Pictures aside, write every record out again word for word.
─── The records
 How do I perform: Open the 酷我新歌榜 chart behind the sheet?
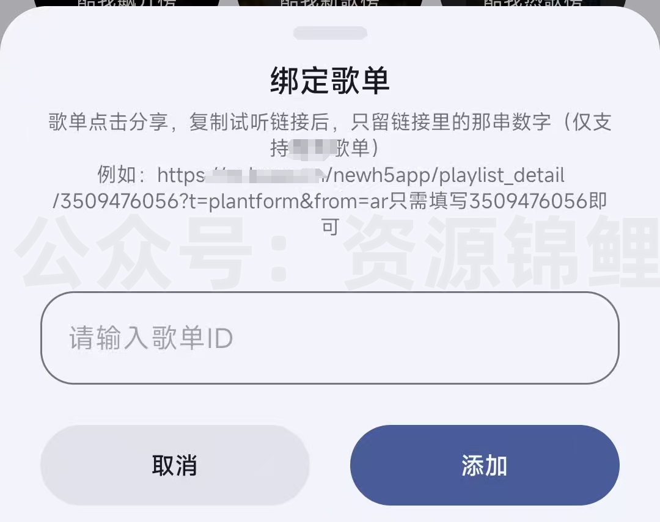pos(330,4)
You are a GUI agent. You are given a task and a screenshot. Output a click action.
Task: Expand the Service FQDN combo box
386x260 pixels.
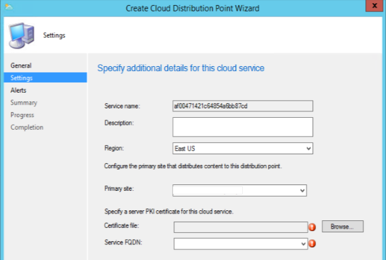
──────
:: Your response ::
 How do I perform: Open the 酷我新歌榜 chart behind the sheet?
pos(330,4)
You are a GUI agent. You are given a task and a screenshot. Output a click action.
Task: Expand the Service FQDN combo box
386x260 pixels.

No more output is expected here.